Noh Tiyatrosu önce açık hava mekânlarında oynanırdı. Zamanla tapınak avlularına ya da general saraylarına taşınan Noh oyunları daha sonra soyluların evlerinde oynanmaya devam etti. Bilahare halk için Noh tiyatroları yaptırıldı. Bu mekânlar sütunlar üzerinde ayakta duran bir sundurmayla kapatılmıştı. Oyunlar, kapalı alanlarda da oynanmalarına rağmen sundurma konmaya devam etmiştir (Nutku, 2000). Herhangi bir dekor ve kulisin bulunmadığı bu tiyatro tipinde izleyiciler sahnenin üç yanına otururdu. Sahnenin sol arkasında yer alan koridor perdeli bir kapıya dayanır ve giriş çıkışları sağlardı. Koro ve müzisyenler sahnenin sağındaki küçük kapıyı kullanır ve sahnenin arkasında yer alırdı. Koro ise sahnenin sağındaki çıkıntıda bulunurdu. Sahne ve giriş çıkış yolunun bulunduğu kısım ise beyaz çakıl taşlarıyla kaplanmıştı (Fuat, 1984).
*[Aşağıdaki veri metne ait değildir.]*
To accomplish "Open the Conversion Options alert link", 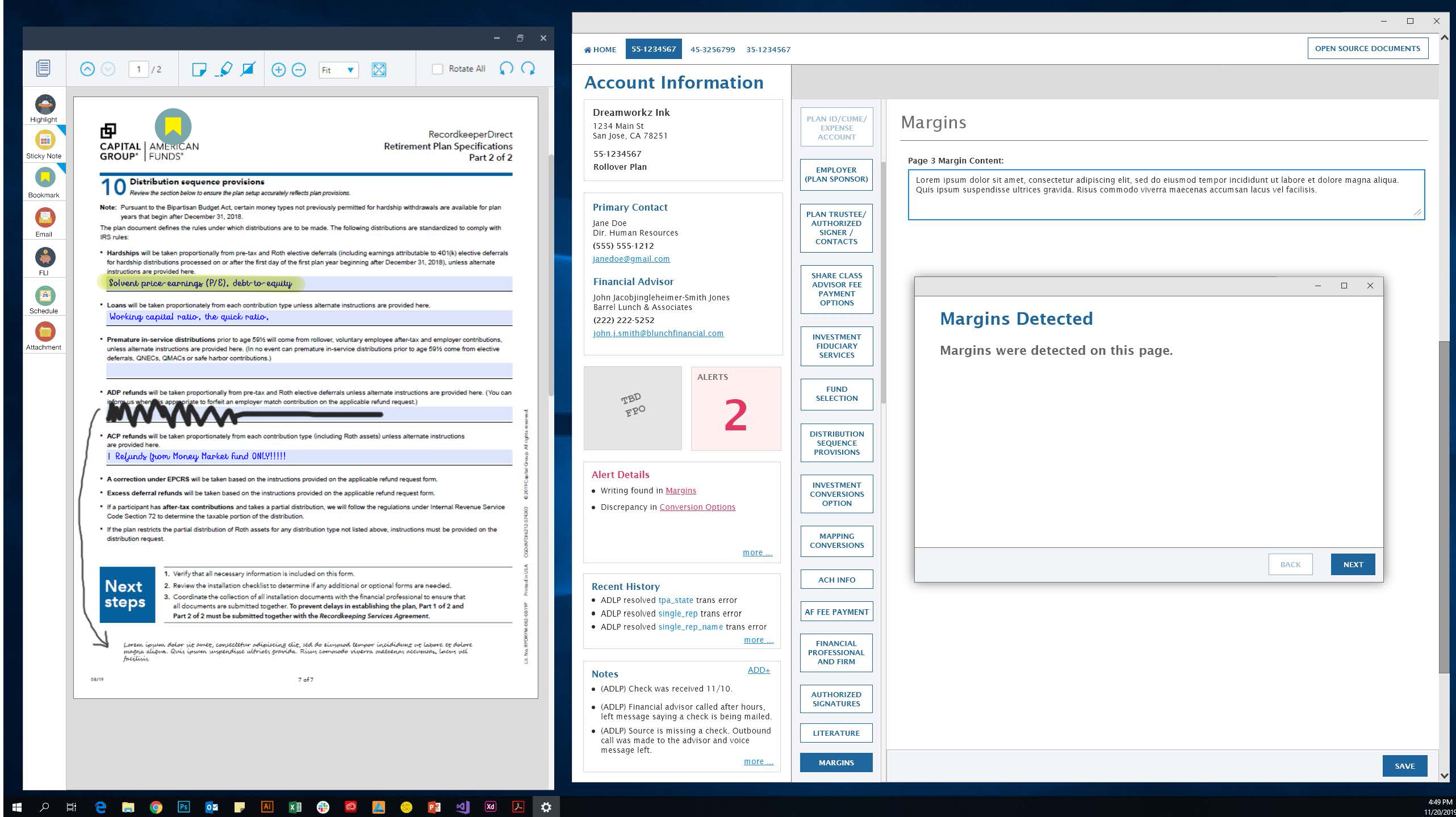I will coord(697,507).
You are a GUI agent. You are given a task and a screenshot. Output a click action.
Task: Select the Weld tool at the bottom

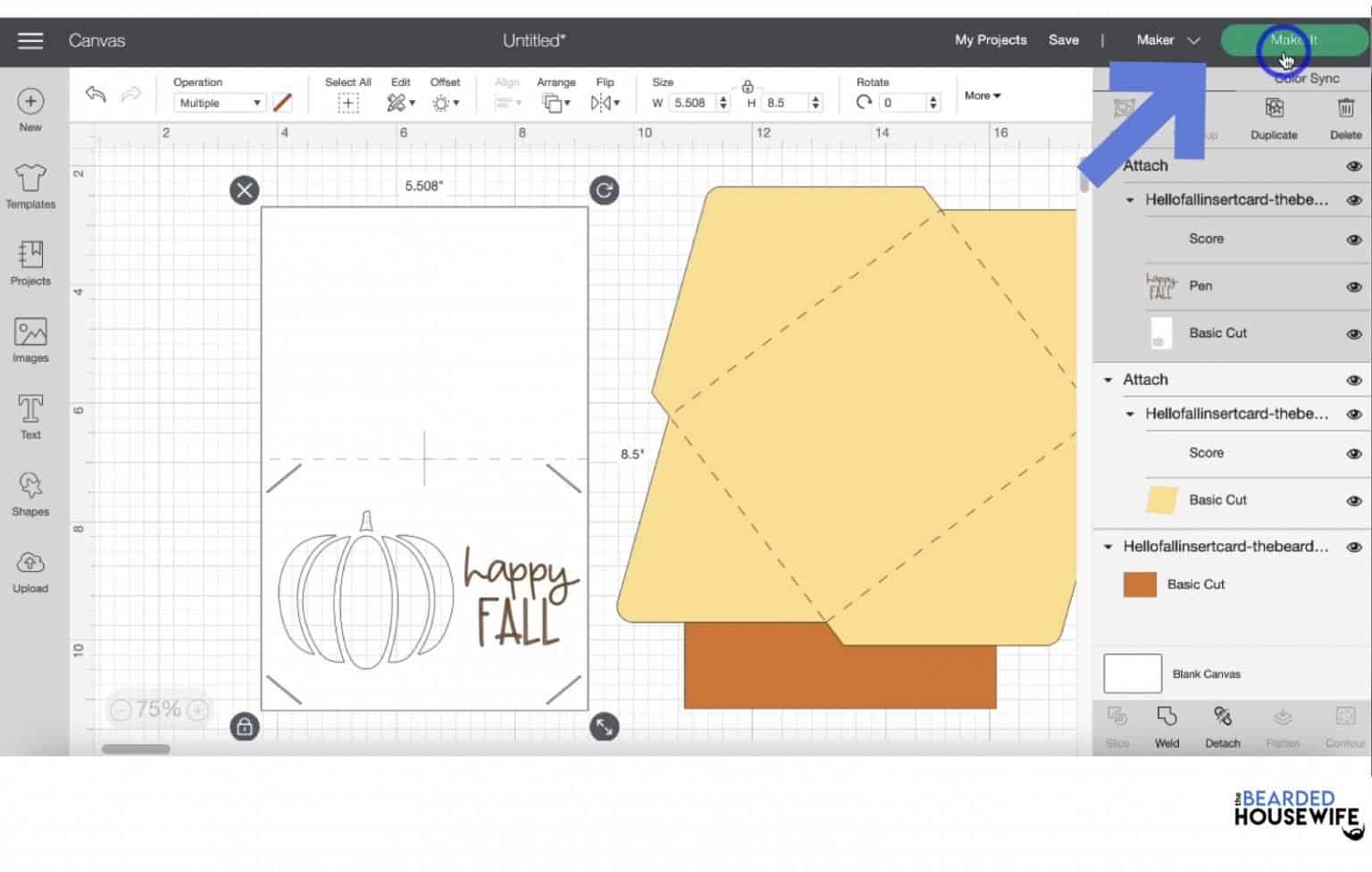pyautogui.click(x=1167, y=724)
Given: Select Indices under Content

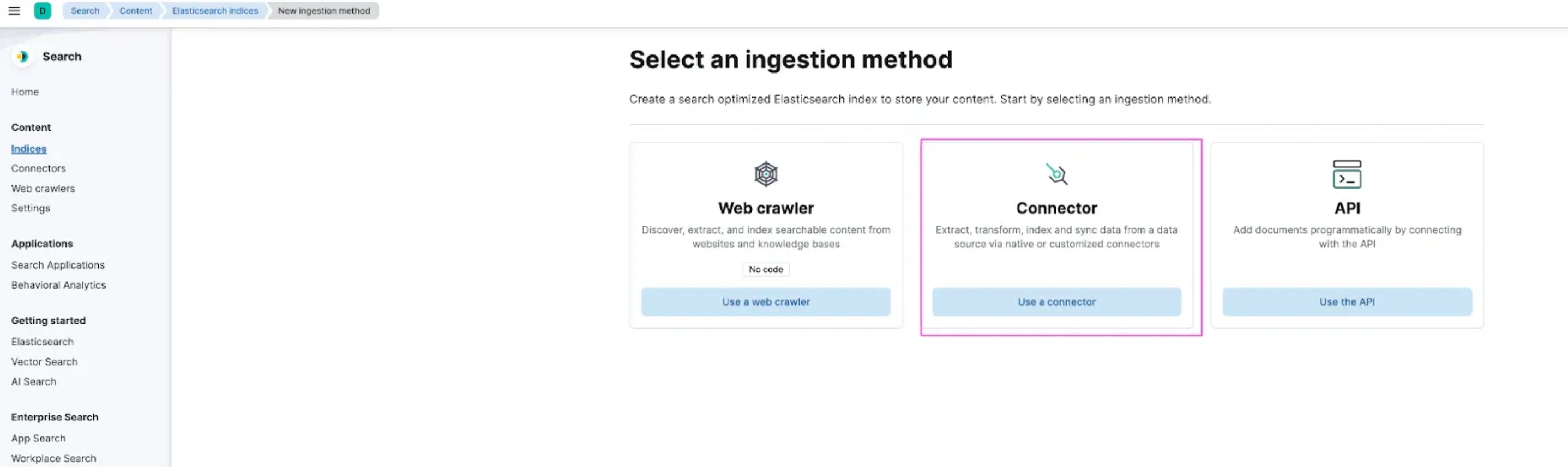Looking at the screenshot, I should [28, 148].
Japon kukla tiyatrosu, Çin kukla tiyatrosunda olduğu gibi kukla oyununun müzikle birleşiminden oluşuyordu. 1685 yılında kurulan ilk kukla tiyatrosunda kuklalar sade ve basitti. XVIII. yüzyılda ise kuklaların büyüklükleri arttı ve gösterişli kostümler giymeye başladılar (Nutku, 2000).

Japon Kabuki Tiyatrosu (Şekil 3.20) 1600‟lü yıllarda şarkılar söyleyip tapınaklara para toplamaya çalışan bir din görevlisi olan O-Kuni isimli bir kadınla başlamıştır. Güldürücü skeçlerin de yer aldığı Kabuki tiyatrosunda dini özellik azalmış, erotik dans ve konuşmaların yer aldığı oyunlar oynanmaya başlamıştı. Bu oyunlarla birlikte bir süre sonra kadınların tiyatroda oynamaları yasaklanmıştı. Erkekler, kadın rolünü oynamayı deneseler de Kabuki Tiyatrosu 1652 yılında tümüyle yasaklanmıştır. Kabuki Tiyatrosu‟nun sahnesi Noh Tiyatrosu‟yla başlangıçta benzerlik taşımış, sonradan ise genişlemiş ve derinleşmiştir. Noh Tiyatrosu‟nun aksine Kabuki Tiyatrosu‟nda dekor kullanılmış ve ilk kez döner sahne keşfedilmiştir. Kabuki tiyatrosunda izleyicilerin çiçek koyduğu için “çiçek yolu” olarak adlandırılan sahnenin solundan izleyicilerin arkasındaki duvara doğru uzanan bir yol bulunurdu.